In his opinion, Afreh, J.A., fully supports Wood, J.A. Particularly, in respect of the 1963 Supreme Court decision in Mensah vrs. Lartey which the appellants have waved before the trial court, the Court of Appeal, and which they still wave before us, Afreh, J.A. states as follows:—

"Mr. Amarteifio also drew our attention to the case of MENSAH VRS. LARTEY [1963] 2 GLR 92 SC between Benjamin Quao Mensah and members of the patrilineal family of Edward Daniel Lartey regarding his share in a family property donated to Edward and his brothers by their father in 1919.

I believe if the decision in the 1963 case had been in existence when the 1955 case was decided the court would have been bound to give judgment in favour of the plaintiffs herein. It is even possible that if the plaintiffs had maintained their appeal they would have won. But no such thing happened. So the judgment of Lingley, J. continues to be binding on the parties to the case before him and their privies. The fact that that decision can now be shown to have been wrong does not affect that situation."

Having studied the evidence and the decision of the trial court, and also the decision of the Court of Appeal, and the authorities referred to and relied on by both courts in support of their decisions, it is my view that the decision of the trial court as affirmed by the Court of Appeal is sound and cannot be faulted. I think that the Court of Appeal was right in affirming the decision of the trial court. Indeed, the appellants failed to show that the decisions of the two courts were wrong, nor were they able to challenge the authorities the two courts referred to. No wonder that Counsel for the appellants was not able to refer to any authority in this Court or in the Court of Appeal to challenge the authorities the two Courts had referred to as mentioned earlier.
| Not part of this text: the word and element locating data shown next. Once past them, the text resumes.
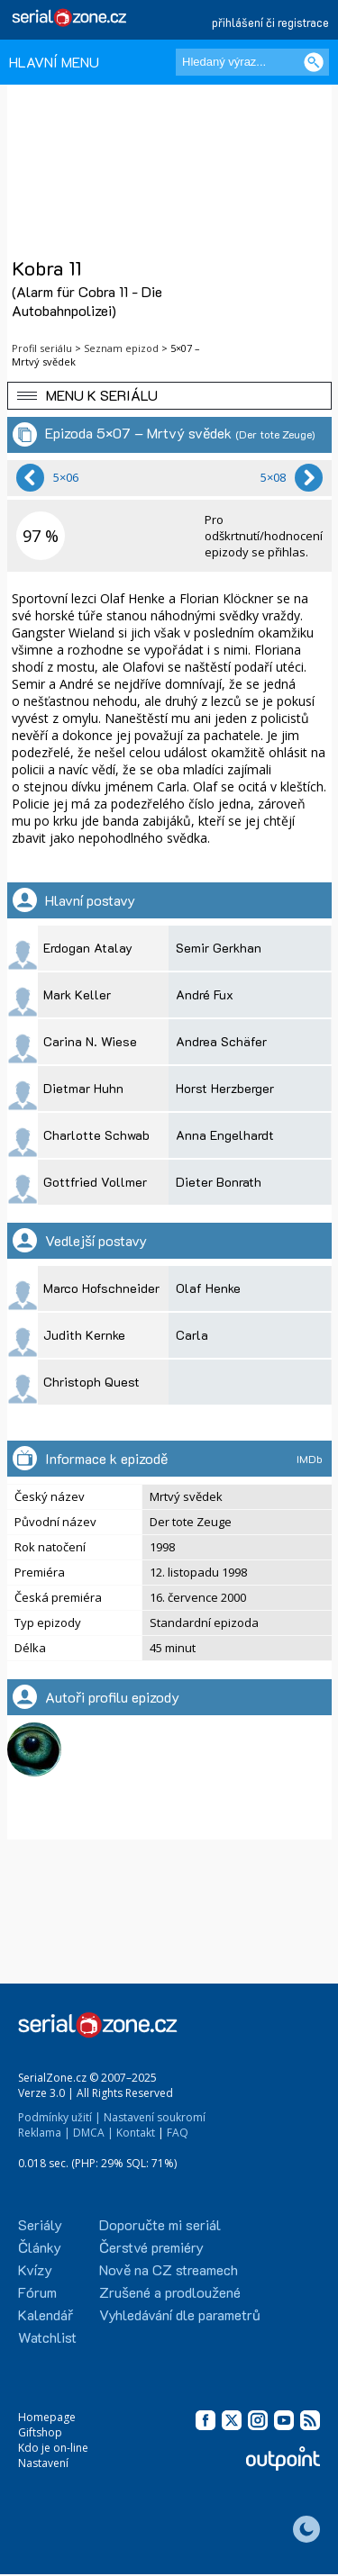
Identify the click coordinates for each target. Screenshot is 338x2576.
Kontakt (135, 2132)
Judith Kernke (84, 1334)
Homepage (47, 2417)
I find no merit in this appeal and accordingly it ought to be dismissed.

E.D.K. ADJABENG

JUSTICE OF THE SUPREME COURT

A.K.B. AMPIAH

JUSTICE OF THE SUPREME COURT

F.Y. KPEGAH

JUSTICE OF THE SUPREME COURT

G.K. ACQUAH

JUSTICE OF THE SUPREME COURT

W.A. ATUGUBA

JUSTICE OF THE SUPREME COURT

COUNSEL

Mr. Amarkai Amarteifio with him Ahmed for Appellants.

Respondent Absent - No Representation.